三陸の海は、やさしくない。 そのことを、釜石に来て初めて理解した。 根浜の砂浜に立って、橋野の山を歩いて、大観音の足元から海を見下ろして。 ここには、きれいごとじゃない歴史と自然がある。 それでも、また来たいと思わせる場所だ。
釜石のおすすめスポット
根浜海岸|静かすぎる浜辺で、波の音だけが鳴っている
夏でも人が少ない。
それが、根浜の第一印象だ。
白い砂浜が弧を描いて、その向こうに三陸の海が広がっている。
水は透明度が高くて、晴れた日は底が見えるほどだ。
砂に足を踏み入れると、きめが細かくて驚いた。
これほどの浜が、ほとんど貸し切り状態。
正直、もったいない。
ただ、ここに来たら必ず「根浜海岸 津波到達点」の標識を見てほしい。
2011年3月、この場所も波にのまれた。
今は松林が整備されて、キャンプ場も再開している。
夕方5時を過ぎると西日が海面を染める。
その色が、異様に美しかった。
美しいという感情と、複雑な気持ちが同時に来た。
そういう場所だと思って来たほうがいい。
橋野鉄鉱山|山の中に、幕末の産業革命が眠っている
正直、ここまで来るのが面倒だ。
釜石駅から車で約30分。
山道を走って、着いたらインフォメーションセンターで説明を受ける。
でも、高炉跡を目の前にした瞬間、思わず声が出た。
石積みの炉が3基、山の斜面にひっそりと立っている。
1858年、ここで日本初の洋式高炉による鉄の製造が行われた。
明治でも大正でもなく、幕末の話だ。
観光地っぽい演出はほとんどない。
案内板と、石と、森の静けさだけがある。
ガイドさんと一緒に回るのをすすめる。
料金は無料で、1時間ほどかけて解説してくれる。
これが想像以上に面白い。
世界遺産登録は2015年。
でも訪れる人はまだ少ない。
だからこそ、今のうちに来てほしいと思う場所だ。
釜石大観音|48.5メートルの存在感。
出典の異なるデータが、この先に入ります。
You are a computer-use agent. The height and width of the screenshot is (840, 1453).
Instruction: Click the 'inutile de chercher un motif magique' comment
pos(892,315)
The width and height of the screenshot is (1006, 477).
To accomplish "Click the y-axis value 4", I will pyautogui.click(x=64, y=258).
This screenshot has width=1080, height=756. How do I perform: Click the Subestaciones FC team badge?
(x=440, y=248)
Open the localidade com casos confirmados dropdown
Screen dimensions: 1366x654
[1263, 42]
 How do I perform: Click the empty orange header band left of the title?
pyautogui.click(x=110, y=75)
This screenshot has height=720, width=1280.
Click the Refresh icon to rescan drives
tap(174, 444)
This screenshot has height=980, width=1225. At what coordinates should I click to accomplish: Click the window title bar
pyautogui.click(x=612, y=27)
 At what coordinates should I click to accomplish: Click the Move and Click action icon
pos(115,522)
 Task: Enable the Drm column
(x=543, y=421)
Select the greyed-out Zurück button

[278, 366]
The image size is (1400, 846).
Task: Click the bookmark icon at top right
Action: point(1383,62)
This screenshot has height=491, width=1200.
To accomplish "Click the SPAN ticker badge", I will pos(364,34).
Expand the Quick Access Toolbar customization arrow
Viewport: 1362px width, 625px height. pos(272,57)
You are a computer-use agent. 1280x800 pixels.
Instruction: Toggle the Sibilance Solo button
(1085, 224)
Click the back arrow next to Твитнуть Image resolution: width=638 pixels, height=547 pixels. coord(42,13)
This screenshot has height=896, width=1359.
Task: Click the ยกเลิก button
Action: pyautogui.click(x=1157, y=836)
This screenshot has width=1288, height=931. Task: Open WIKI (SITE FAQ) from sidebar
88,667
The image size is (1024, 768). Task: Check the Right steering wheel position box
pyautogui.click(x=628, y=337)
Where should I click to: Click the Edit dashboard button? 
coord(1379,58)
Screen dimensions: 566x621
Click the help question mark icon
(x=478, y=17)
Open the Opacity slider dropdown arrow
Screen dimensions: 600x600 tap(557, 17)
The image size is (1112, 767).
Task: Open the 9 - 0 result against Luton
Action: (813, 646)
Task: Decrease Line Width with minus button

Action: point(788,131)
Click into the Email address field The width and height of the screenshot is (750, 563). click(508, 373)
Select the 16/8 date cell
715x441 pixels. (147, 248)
海を背負って立っている
遠くから見えた時点で、スケールがわからなくなった。
高さ48.5メートル。
丘の上に立っているから、実際よりずっと大きく見える。
観音様の胎内は、ほぼ博物館になっている。
入場料500円で、最上部の宝珠まで登れる。
階段を上りながら、各フロアに仏像や展示物が並んでいる。
ごちゃごちゃしていると言えばそうだが、これはこれで昭和の参詣文化という感じがして悪くない。
宝珠から外に出ると、目の前に釜石湾が広がった。
港と、工場と、海。
そのシルエットが、なぜか絵になる。
風が強かった。
手すりをつかみながら、しばらく海を見ている。
初詣やお盆には地元の人でにぎわうらしい。
でも平日の午後は静かだ。
ほぼ独り占めで、この景色を見ている。